AIM OF THE EXERCISE
An exact reproduction is needed of every line from the beginning of the data down to and including the line that contains "You are a GUI", minus the pictures.

SUPPLIED RECORDS

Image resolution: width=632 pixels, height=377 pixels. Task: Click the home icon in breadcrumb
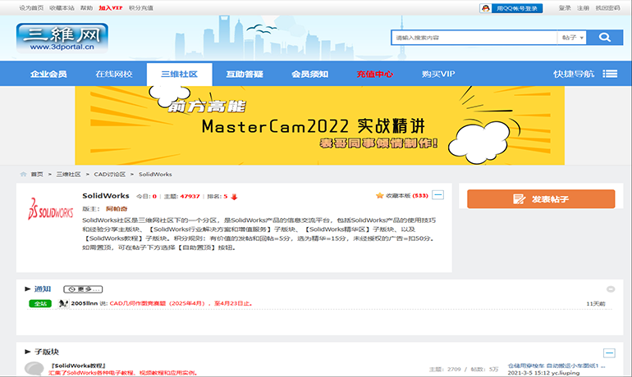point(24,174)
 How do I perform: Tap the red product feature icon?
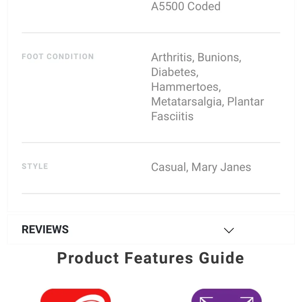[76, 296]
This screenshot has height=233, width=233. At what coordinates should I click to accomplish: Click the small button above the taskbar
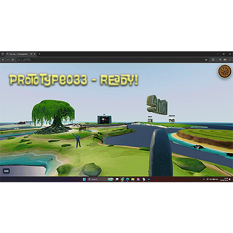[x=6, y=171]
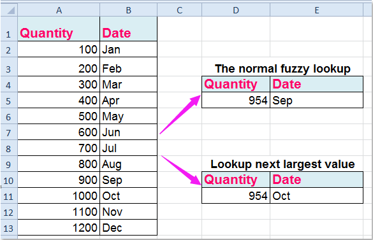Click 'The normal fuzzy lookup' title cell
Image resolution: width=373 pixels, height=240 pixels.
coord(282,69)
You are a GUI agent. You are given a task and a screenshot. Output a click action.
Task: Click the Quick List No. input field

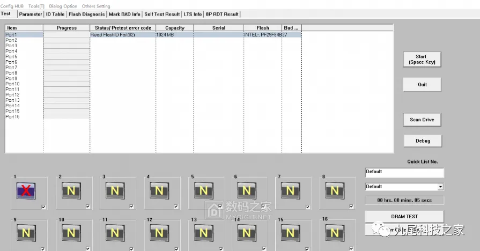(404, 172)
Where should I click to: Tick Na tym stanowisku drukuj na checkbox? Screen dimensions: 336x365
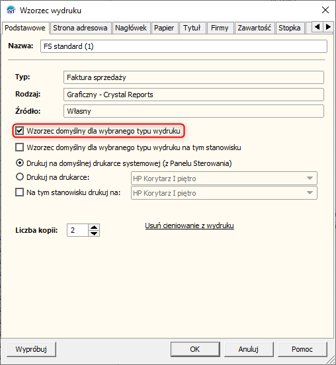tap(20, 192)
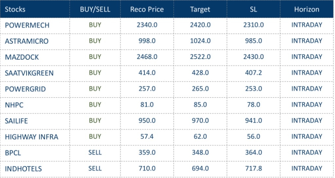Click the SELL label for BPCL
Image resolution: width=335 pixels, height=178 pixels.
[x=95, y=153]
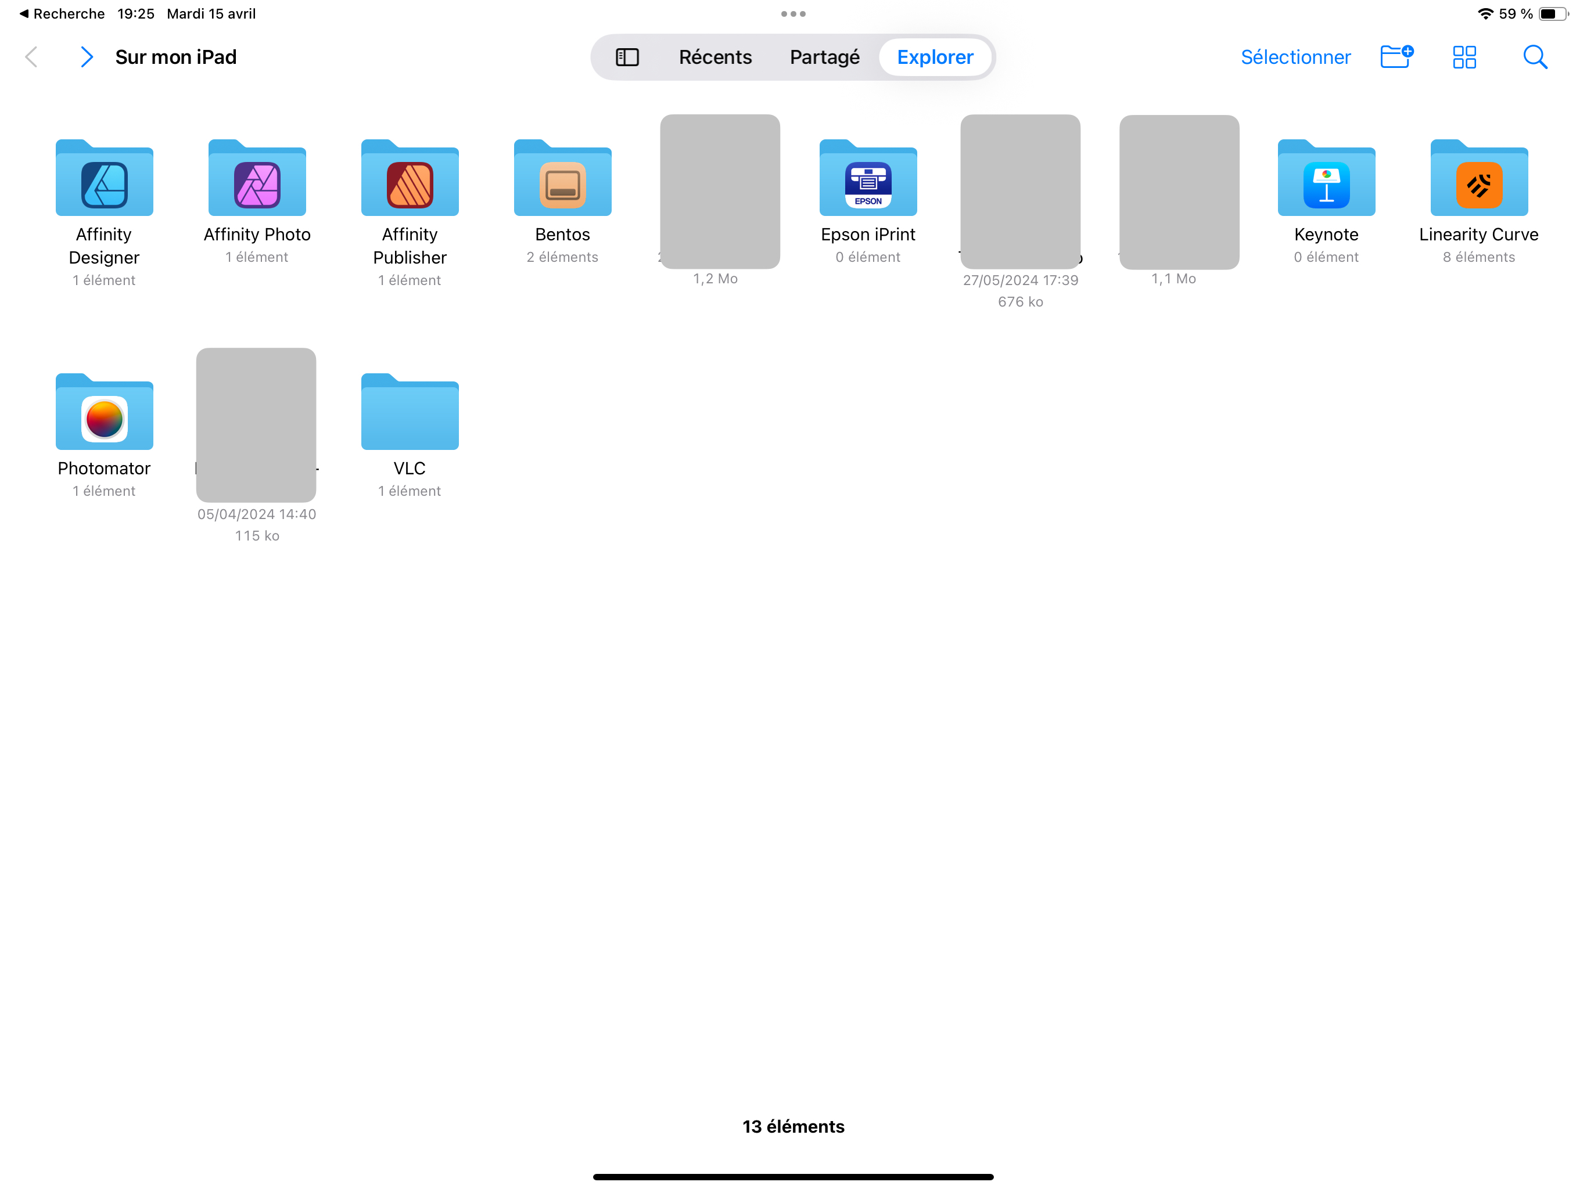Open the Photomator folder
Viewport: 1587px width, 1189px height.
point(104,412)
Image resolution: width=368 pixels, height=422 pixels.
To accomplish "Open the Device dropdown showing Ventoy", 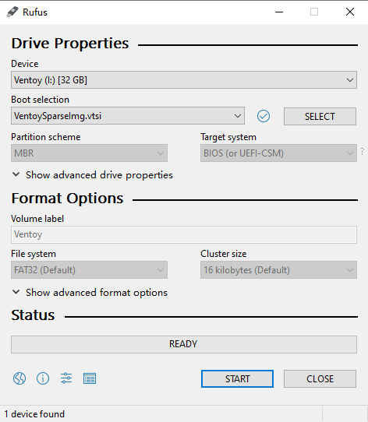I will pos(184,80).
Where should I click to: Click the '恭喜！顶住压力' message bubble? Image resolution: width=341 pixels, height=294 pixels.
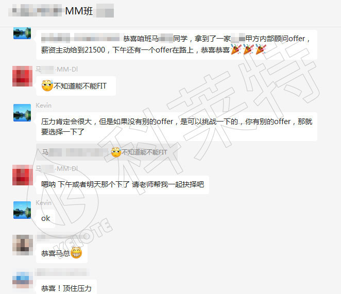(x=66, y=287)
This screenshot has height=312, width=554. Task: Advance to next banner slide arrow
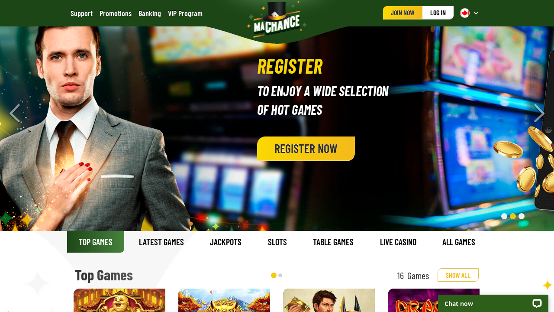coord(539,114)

SOLUTION
Image resolution: width=632 pixels, height=377 pixels. Task: Click the home icon in breadcrumb
point(24,174)
 How do I perform: Tap the red product feature icon?
[76, 296]
This screenshot has height=233, width=233. At what coordinates should I click to accomplish: Click the small button above the taskbar
[x=6, y=171]
Click 'The normal fuzzy lookup' title cell
Image resolution: width=373 pixels, height=240 pixels.
coord(282,69)
You are a GUI agent. You are given a task and a screenshot. Output a click action.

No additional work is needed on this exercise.